■ Aim of the exercise:
Format every line of the listing below as a numbered list, omitting any blank lines. Leave the pictures out of your answer.

(Records from a data collection)
## Begin

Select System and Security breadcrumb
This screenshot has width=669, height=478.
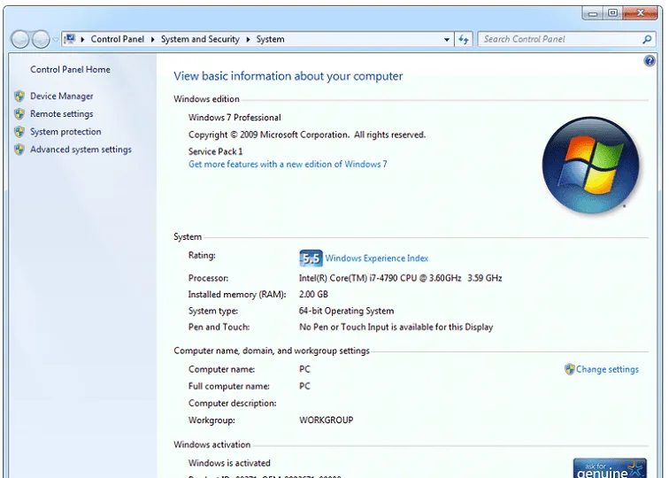(200, 40)
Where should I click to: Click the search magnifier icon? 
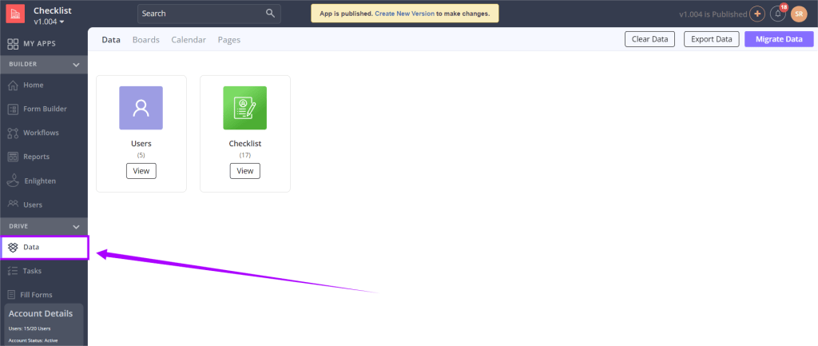click(x=271, y=14)
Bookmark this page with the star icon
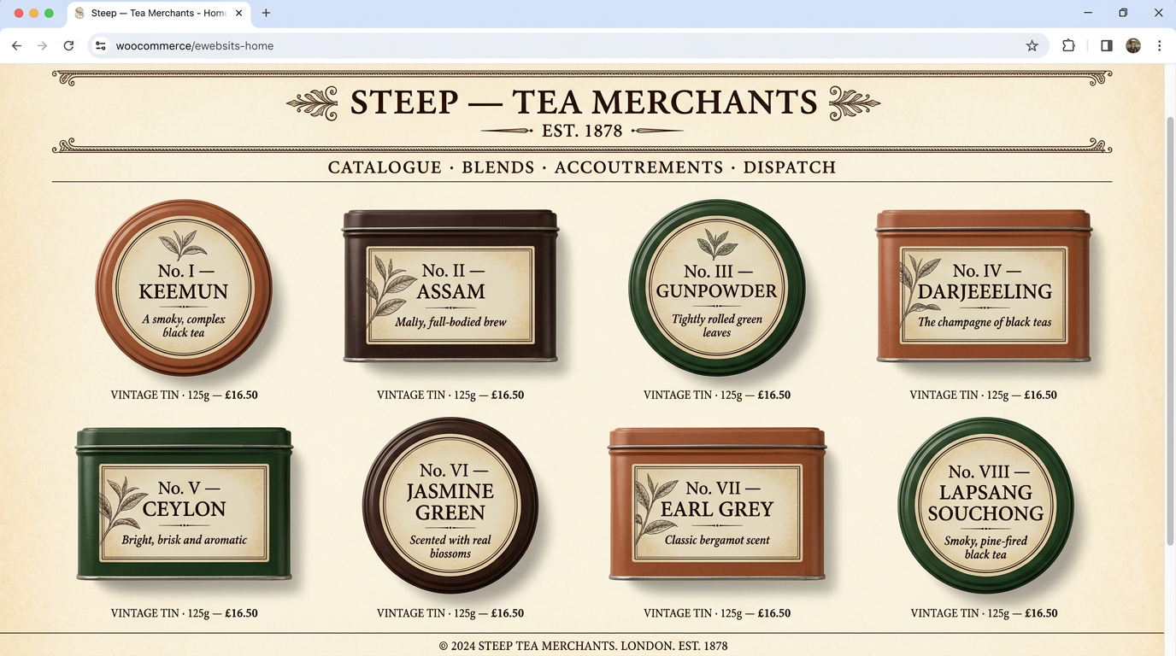1176x656 pixels. point(1032,46)
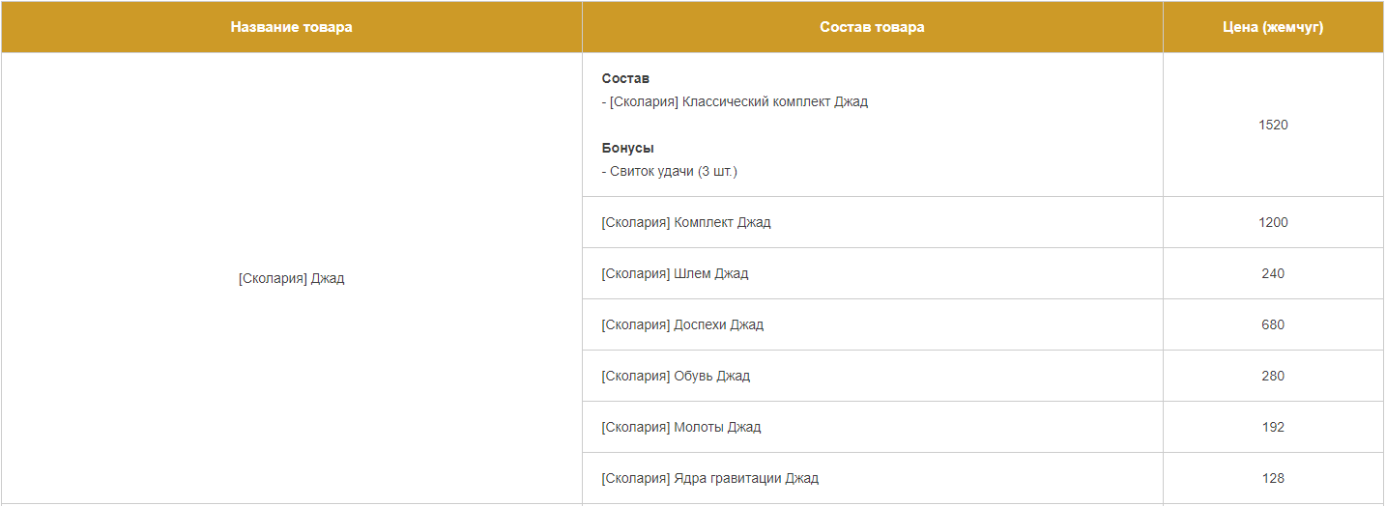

## End

■ Full answer:
1. Select System and Security breadcrumb
2. This screenshot has width=669, height=478.
3. (200, 40)
4. Where should I click to: Click the search magnifier icon? 
5. click(x=271, y=14)
6. Bookmark this page with the star icon
7. 1176x656 pixels. point(1032,46)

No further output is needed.